Our more natural Spoken Java grammar will make it much easier for the user to code using direct program dictation. We can use our incremental analysis framework to continuously parse what the user is saying and construct a parse forest to be displayed in the editor. We will do this by intercepting the results of dictation mode prior to the speech recognizer's own natural language semantic analysis phase, and send them to our analysis framework. Using GLR to enhance natural language speech recognition was explored on a research speech recognizer in Japan and was shown to be between 80 and 99% accurate on a task-specific grammar . We would like to adapt these techniques to the ViaVoice speech recognizer, but we may have to switch to a research speech recognizer to gain proper access to the recognizer internals.
An alternate way to support direct program dictation is to continuously update a simple command and control grammar with all possible speakable lexemes at any given point in the program. H-3ARMONIA's query support will allow us to find this out using a cursor position, the current document, and the document's programming language grammar. For instance, in our example above, when the user said s p p, only identifiers were allowed there. Since the location involved a variable usage and not a definition, legal code would say that the spoken words must form a valid identifier, one that has already been defined. We can seed the command and control grammar with these identifiers when that point in the grammar is reached. This would not only make it feasible to do direct program dictation, but would also help make recognition more accurate by limiting what words the recognizer will accept.
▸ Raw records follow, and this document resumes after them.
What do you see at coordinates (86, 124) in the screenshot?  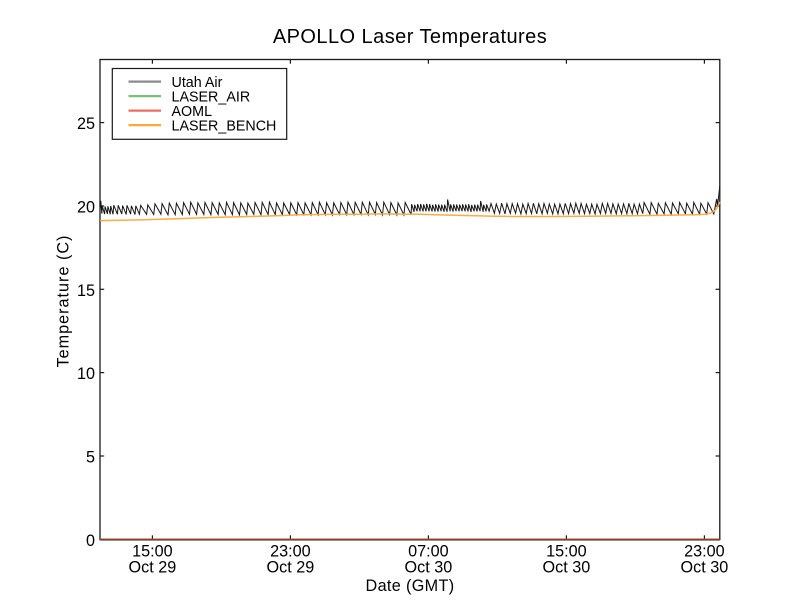 I see `svg-text: 25` at bounding box center [86, 124]. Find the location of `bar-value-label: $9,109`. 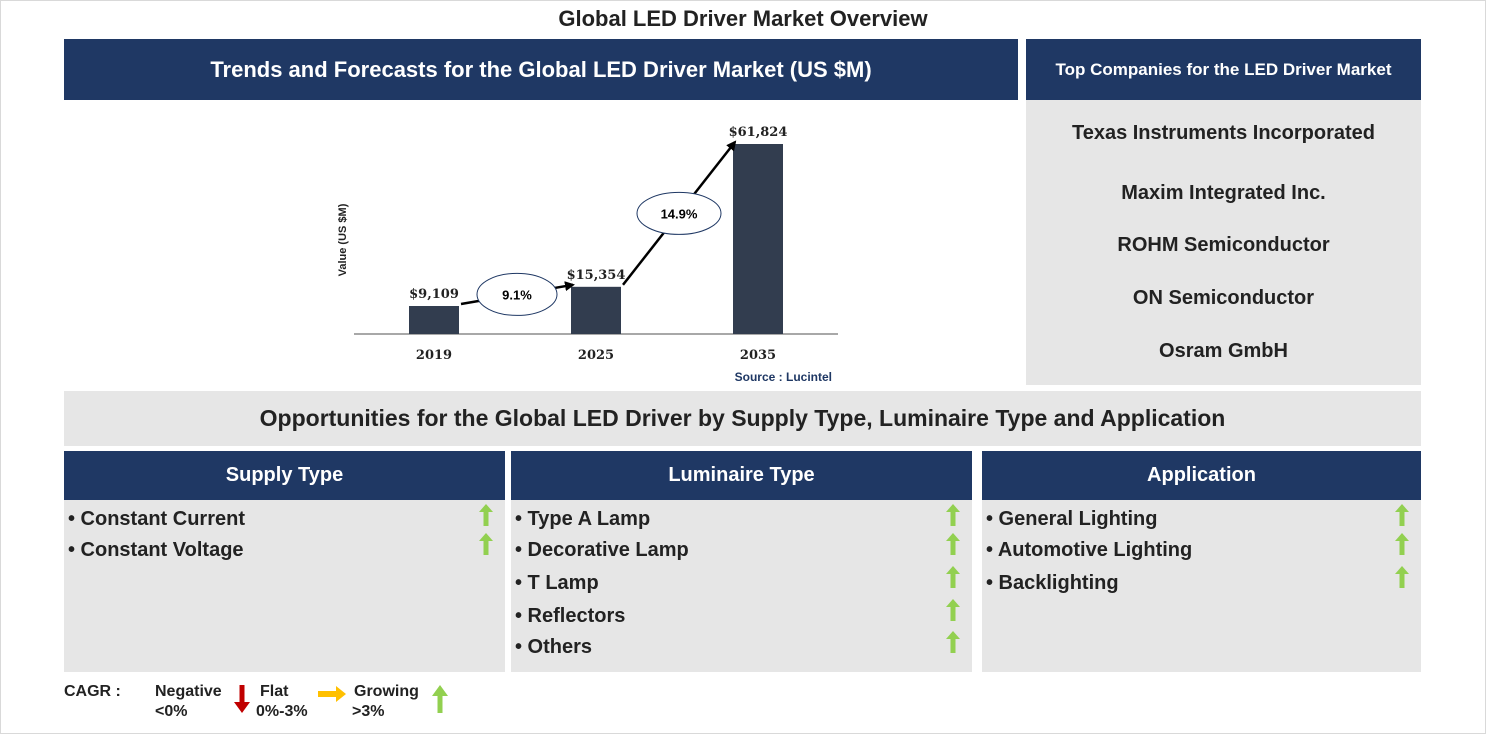

bar-value-label: $9,109 is located at coordinates (434, 294).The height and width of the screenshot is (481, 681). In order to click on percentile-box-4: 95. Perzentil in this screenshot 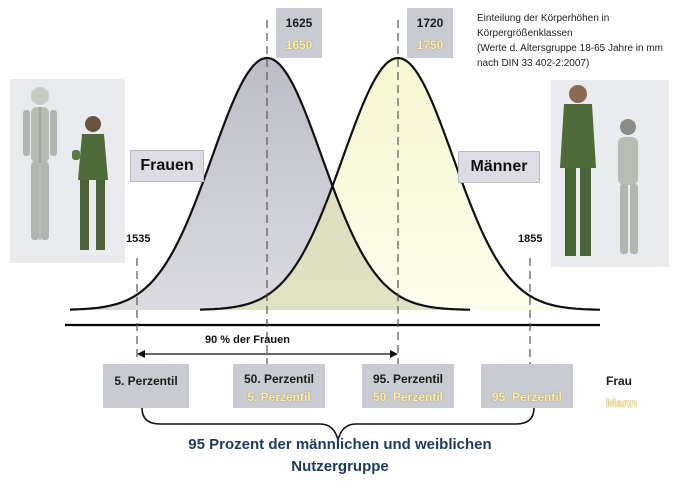, I will do `click(527, 386)`.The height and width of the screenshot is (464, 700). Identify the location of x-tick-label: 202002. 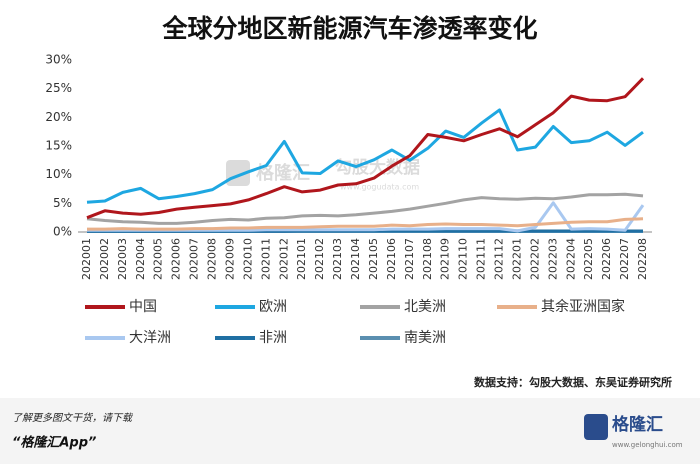
(104, 259).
This latter technique may have two problems, however. Many programmers do not code in linear order; they jump around. If they try to speak a identifier before it has been defined, it may not get recognized. Even so, how do they define a new identifier? Perhaps we should switch the recognizer into dictation mode when an identifier is expected as part of a grammar production, or have the user just type it in. This solution's feasibility depends on the granularity of the programmer's coding process. Do they jump around in the middle of statements or only at statement or structural boundaries?
Another problem with command and control grammars is performance. In current speech recognizers, changing the active command and control grammar is an expensive operation. We hope this will improve in the future, but do believe that the cost is related to the size (and maybe the complexity) of the grammar. If we can keep the size and complexity down through aggressive ambiguity resolution, we should be able to avoid performance issues.